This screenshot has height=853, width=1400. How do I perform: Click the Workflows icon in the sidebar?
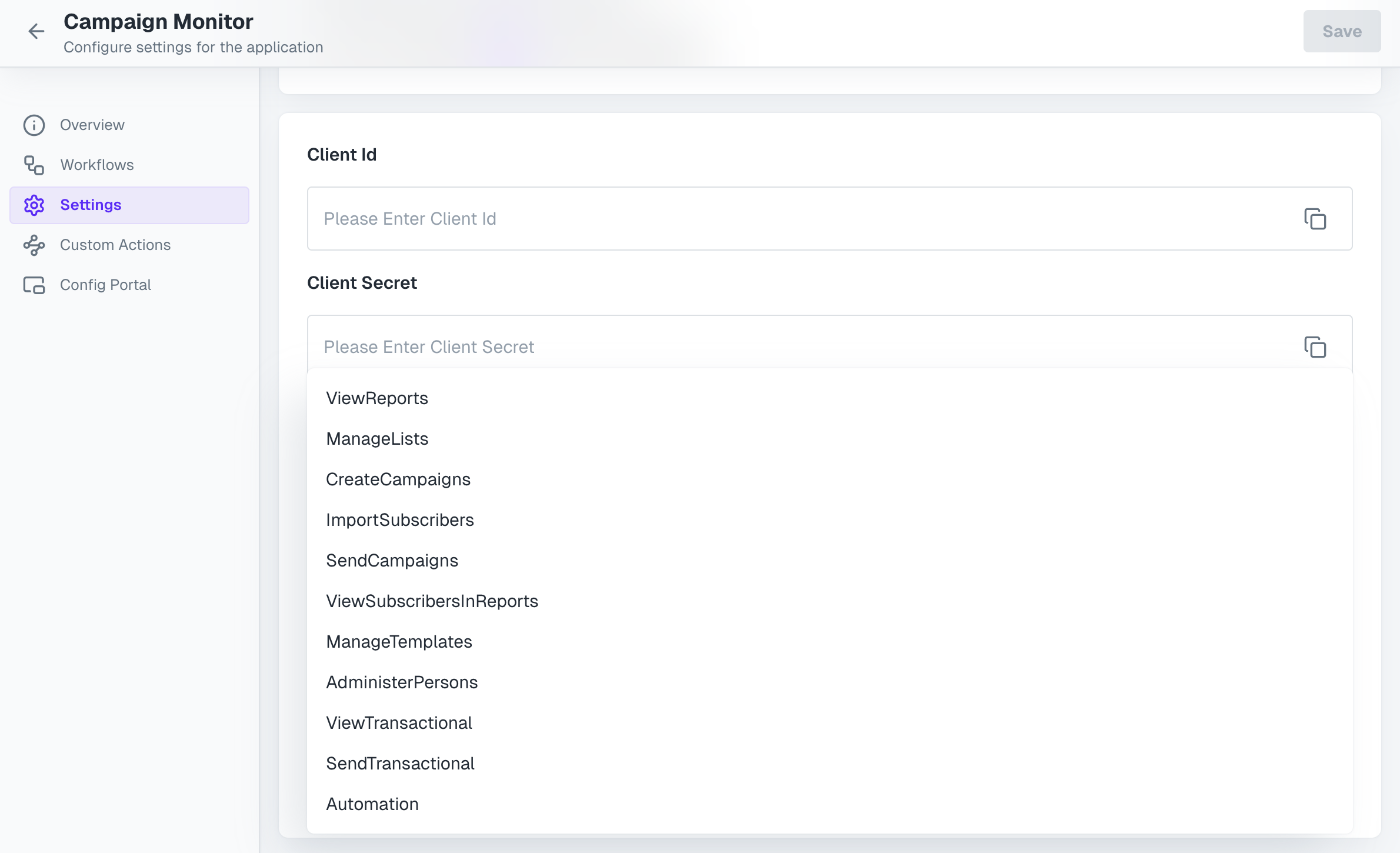34,165
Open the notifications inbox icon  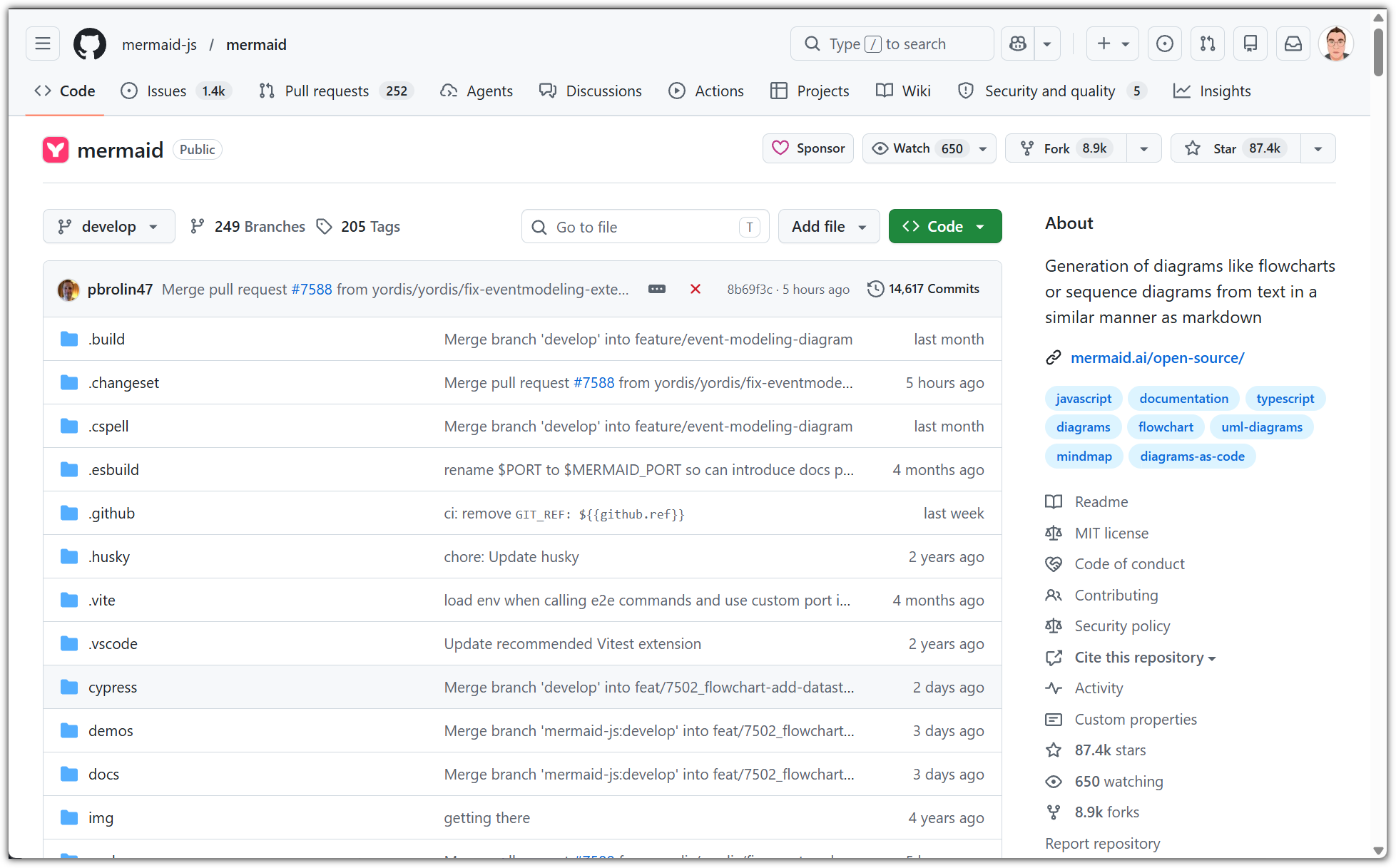click(1293, 44)
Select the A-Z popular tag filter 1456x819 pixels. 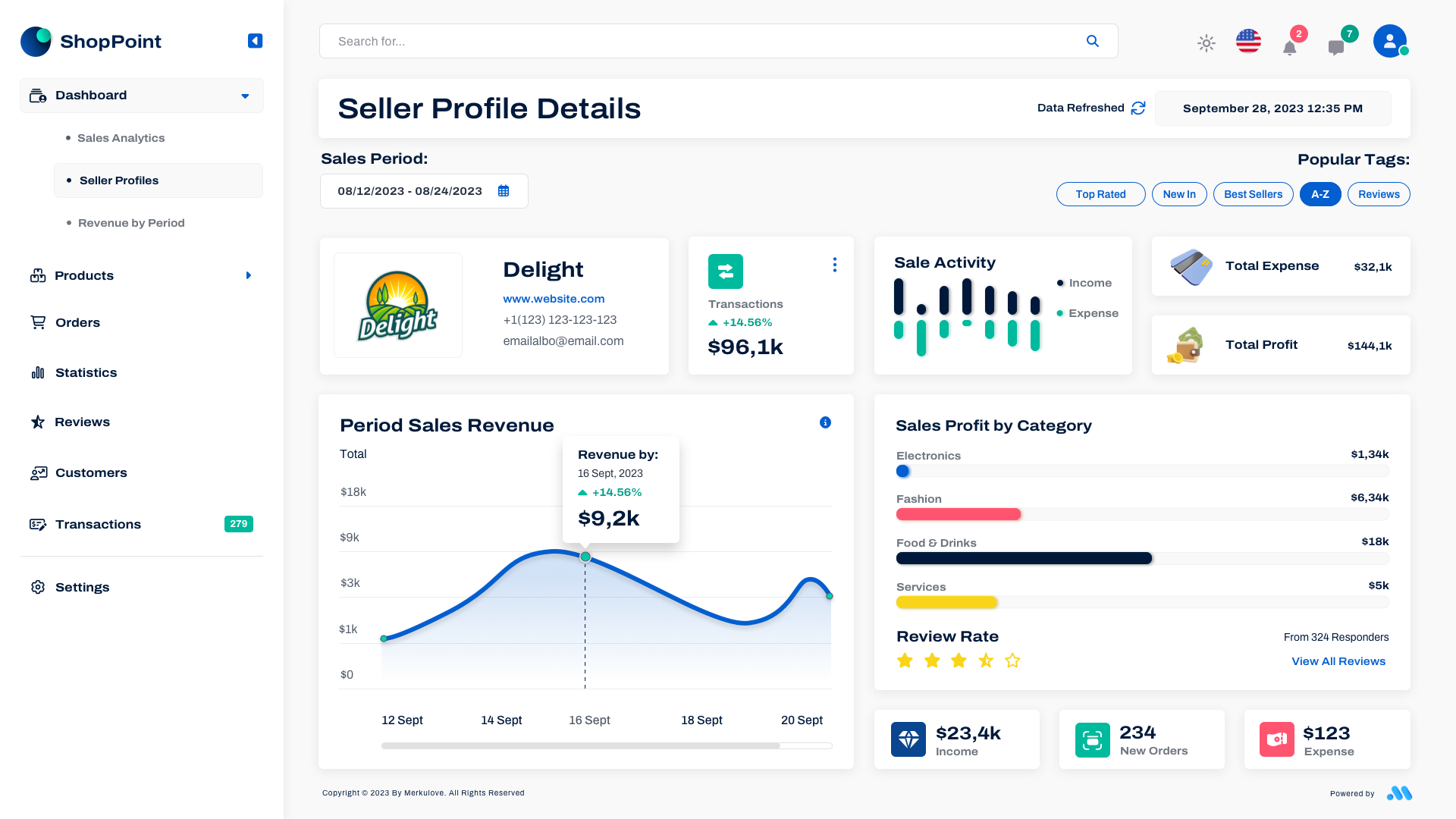1320,194
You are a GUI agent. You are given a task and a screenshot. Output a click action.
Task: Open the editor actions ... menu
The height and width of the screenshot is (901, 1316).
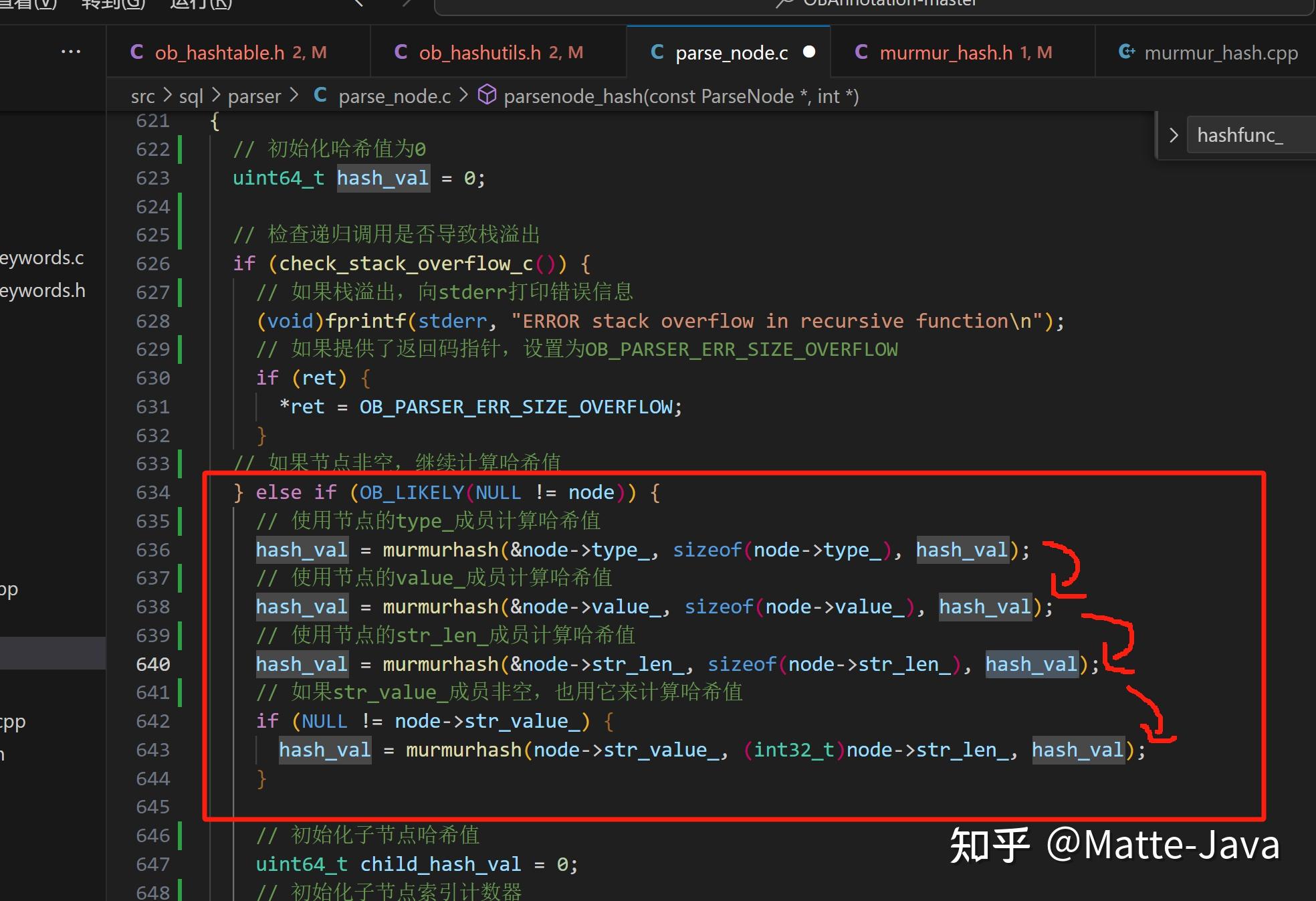pyautogui.click(x=71, y=52)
◆ ◆ ◆
| Work to complete |
Beginning with the line containing "The height and" and ending with the last line of the data, output those lines exactly and nothing more. Omit every picture.

| Answer area |
The height and width of the screenshot is (901, 1316).
pyautogui.click(x=71, y=52)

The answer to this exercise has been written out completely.